Die derzeitige Situation: ernst. Der Ausblick: bedrohlich. Die EU stuft aktuell 34 Materialien als „kritische Rohstoffe“ ein, vom besonders elektrisch leitfähigen Arsen bis zu Wolfram, das wegen seiner hohen Dichte in der Luftfahrt- oder Telekommunikationstechnik geschätzt wird. Die Hälfte davon wird als „strategisch relevant“ definiert – sie sind besonders wichtig, um grüne und digitale Technik zu entwickeln oder sich in den Bereichen Verteidigung, Luft- und Raumfahrt stabil aufstellen zu können. Die Elektronik- und Elektrotechnikindustrie, erster Abnehmer vieler Rohstoffe und zentraler Zulieferer für viele dieser Zukunftsbranchen, steckt dabei mitten in diesem Thema. Und arbeitet daran, Lösungen zu suchen.

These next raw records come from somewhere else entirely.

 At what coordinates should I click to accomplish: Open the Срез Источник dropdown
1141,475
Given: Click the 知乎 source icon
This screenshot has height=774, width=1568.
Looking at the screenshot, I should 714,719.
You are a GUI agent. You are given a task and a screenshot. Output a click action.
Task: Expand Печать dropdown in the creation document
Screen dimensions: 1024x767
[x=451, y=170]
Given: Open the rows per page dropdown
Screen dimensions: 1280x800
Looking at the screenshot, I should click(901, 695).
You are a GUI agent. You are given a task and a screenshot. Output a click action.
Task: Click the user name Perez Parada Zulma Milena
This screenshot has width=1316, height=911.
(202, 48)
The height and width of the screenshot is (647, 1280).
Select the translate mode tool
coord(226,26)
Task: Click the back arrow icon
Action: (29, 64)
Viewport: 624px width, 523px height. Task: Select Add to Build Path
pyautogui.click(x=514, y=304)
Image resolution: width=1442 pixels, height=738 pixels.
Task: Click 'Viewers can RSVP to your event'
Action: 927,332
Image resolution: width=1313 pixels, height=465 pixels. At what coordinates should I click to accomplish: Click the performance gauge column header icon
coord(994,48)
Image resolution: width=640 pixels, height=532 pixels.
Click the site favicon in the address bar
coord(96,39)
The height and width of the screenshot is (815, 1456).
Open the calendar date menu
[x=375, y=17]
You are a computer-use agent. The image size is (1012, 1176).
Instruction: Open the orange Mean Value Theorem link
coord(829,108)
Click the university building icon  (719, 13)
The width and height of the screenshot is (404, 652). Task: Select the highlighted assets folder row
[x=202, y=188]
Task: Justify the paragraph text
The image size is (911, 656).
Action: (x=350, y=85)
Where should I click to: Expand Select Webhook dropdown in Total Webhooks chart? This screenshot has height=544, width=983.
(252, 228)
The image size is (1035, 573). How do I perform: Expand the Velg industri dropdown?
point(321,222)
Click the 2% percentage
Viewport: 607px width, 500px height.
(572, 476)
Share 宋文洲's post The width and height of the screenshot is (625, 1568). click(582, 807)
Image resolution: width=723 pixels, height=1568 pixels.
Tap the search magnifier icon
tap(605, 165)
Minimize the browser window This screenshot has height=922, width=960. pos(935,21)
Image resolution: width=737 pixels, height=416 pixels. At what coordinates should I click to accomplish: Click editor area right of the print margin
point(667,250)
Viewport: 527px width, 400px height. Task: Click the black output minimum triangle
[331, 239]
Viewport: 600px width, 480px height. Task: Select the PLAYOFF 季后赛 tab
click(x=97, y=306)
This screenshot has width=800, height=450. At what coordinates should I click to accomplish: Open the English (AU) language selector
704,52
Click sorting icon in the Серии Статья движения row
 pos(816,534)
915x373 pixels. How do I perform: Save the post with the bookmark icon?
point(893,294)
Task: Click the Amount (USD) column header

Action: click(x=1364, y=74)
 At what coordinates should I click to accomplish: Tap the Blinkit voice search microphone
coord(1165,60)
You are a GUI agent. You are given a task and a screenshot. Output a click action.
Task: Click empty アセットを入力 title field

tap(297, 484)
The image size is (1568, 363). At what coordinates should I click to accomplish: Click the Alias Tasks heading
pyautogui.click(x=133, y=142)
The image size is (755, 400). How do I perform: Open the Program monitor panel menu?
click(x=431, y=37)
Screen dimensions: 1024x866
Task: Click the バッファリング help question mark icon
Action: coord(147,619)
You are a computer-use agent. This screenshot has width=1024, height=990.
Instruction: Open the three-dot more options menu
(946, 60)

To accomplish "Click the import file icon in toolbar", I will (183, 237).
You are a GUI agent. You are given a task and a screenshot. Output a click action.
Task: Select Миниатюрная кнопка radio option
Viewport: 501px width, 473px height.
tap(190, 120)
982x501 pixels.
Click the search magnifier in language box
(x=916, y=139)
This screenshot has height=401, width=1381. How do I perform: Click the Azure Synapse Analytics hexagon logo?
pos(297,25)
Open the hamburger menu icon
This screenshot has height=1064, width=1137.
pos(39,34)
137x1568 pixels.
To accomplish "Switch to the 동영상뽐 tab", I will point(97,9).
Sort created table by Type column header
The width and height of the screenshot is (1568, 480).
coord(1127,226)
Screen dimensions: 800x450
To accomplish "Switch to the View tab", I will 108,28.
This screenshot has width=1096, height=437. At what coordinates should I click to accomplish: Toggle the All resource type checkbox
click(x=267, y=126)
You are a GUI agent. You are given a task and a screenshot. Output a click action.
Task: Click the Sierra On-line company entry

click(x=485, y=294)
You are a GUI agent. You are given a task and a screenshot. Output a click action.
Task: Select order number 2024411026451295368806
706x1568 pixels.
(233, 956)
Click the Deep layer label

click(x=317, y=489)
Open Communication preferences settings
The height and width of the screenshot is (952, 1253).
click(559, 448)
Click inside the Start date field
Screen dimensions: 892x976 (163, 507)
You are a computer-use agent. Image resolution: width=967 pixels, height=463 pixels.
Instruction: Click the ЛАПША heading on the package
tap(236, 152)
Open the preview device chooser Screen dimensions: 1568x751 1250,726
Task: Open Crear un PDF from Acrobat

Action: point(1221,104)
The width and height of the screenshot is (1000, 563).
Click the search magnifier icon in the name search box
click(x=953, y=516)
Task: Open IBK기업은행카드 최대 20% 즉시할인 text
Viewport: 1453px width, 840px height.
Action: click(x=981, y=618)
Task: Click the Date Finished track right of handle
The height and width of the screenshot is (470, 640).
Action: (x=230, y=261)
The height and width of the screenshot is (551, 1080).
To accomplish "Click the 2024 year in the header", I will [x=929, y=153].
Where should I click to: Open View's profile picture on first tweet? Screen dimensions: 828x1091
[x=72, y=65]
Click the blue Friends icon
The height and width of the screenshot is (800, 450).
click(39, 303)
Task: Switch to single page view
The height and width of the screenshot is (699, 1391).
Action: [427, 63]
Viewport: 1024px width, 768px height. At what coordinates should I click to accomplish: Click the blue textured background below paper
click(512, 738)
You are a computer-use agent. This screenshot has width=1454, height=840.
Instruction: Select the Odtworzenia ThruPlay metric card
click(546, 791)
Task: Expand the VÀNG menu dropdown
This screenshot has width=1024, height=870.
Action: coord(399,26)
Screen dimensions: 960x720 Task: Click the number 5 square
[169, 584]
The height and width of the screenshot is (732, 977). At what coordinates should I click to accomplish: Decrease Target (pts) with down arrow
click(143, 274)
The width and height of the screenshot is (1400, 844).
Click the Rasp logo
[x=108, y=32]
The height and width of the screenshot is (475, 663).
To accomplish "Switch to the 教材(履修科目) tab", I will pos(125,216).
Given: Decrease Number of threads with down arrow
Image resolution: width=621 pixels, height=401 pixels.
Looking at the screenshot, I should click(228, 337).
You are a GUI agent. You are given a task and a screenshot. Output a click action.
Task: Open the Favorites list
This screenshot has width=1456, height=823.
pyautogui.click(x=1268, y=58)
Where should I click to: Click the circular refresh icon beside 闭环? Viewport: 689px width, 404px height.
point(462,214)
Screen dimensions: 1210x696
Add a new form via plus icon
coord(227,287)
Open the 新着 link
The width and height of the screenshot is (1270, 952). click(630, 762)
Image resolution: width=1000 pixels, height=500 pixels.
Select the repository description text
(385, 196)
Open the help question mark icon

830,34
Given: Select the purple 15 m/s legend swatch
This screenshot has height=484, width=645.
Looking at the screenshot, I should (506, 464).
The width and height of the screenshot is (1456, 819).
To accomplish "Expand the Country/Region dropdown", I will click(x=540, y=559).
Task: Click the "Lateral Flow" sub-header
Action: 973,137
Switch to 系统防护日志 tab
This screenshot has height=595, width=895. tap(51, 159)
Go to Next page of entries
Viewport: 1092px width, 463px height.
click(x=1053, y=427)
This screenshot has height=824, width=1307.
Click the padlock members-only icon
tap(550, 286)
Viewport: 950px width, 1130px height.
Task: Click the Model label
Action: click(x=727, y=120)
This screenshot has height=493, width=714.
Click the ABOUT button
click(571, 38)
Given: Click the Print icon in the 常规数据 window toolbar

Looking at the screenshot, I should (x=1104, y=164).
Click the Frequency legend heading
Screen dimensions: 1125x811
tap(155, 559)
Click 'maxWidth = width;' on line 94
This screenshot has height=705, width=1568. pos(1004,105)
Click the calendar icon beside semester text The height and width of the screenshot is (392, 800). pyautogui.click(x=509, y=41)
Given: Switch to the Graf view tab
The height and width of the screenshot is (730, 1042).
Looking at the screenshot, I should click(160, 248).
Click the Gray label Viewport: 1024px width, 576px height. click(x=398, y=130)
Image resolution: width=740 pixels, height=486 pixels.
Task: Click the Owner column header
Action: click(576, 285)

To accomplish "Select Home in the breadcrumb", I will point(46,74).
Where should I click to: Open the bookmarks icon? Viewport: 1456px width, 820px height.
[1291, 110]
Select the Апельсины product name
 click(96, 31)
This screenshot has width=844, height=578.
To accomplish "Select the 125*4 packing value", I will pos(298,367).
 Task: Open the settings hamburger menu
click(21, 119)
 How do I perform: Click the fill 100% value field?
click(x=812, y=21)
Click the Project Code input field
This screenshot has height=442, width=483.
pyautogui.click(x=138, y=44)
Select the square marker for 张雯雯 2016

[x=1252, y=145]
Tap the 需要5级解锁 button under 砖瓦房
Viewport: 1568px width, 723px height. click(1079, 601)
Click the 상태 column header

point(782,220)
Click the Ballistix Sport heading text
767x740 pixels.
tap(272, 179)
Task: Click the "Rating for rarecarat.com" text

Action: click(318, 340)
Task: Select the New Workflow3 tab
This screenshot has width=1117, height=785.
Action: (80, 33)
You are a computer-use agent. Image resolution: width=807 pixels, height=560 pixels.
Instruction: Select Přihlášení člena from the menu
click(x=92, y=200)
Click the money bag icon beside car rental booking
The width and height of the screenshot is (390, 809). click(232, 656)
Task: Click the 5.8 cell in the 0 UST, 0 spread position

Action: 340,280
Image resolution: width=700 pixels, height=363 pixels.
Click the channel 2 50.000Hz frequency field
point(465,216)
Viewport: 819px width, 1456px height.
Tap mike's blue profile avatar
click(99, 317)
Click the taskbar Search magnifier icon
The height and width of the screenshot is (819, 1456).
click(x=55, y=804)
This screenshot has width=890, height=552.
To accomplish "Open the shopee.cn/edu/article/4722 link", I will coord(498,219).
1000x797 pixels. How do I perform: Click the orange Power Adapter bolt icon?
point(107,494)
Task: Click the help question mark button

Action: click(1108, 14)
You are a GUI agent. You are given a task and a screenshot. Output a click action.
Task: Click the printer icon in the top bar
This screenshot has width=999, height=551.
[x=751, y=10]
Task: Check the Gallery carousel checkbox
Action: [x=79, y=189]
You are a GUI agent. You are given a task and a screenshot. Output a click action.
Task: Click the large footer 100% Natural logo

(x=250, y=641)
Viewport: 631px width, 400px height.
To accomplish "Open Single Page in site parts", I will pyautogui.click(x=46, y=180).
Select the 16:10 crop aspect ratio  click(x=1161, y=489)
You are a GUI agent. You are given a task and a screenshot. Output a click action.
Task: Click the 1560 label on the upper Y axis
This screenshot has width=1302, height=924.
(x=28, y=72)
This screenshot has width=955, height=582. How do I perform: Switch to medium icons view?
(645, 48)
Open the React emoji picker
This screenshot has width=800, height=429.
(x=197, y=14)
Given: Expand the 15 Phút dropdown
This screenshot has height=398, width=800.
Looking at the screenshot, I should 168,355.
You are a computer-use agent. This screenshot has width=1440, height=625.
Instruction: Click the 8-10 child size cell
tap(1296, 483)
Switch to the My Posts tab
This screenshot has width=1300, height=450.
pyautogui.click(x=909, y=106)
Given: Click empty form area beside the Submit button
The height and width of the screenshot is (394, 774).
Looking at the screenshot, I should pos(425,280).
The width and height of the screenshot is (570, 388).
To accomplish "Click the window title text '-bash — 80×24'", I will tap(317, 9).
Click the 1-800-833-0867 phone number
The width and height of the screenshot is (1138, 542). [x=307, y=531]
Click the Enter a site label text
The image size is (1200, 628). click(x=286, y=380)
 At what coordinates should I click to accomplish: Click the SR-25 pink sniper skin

Die Notwendigkeit dafür ist in den vergangenen Jahren deutlich gestiegen. Viele Jahrzehnte lang schwankten zwar immer wieder die Rohstoffpreise, doch Unternehmen fanden Wege, sich damit zu arrangieren. Das ist jetzt vorbei. Erstens steigt der weltweite Rohstoffhunger, weil die Technologisierung und Digitalisierung immer schneller voranschreitet – und etwa Speicher, Solar, Wasserstoff-Elektrolyse oder KI-Chips zwingend bestimmte Materialien benötigen, die es nur in vergleichsweise geringen Mengen gibt. Die Internationale Energieagentur (IEA) registrierte etwa allein zwischen 2022 und 2023 ein 30-prozentiges Nachfrageplus bei Lithium. Bei Nickel, Kobalt, Graphit und Seltenen Erden stieg die Nachfrage zwischen 8 und 15 Prozent.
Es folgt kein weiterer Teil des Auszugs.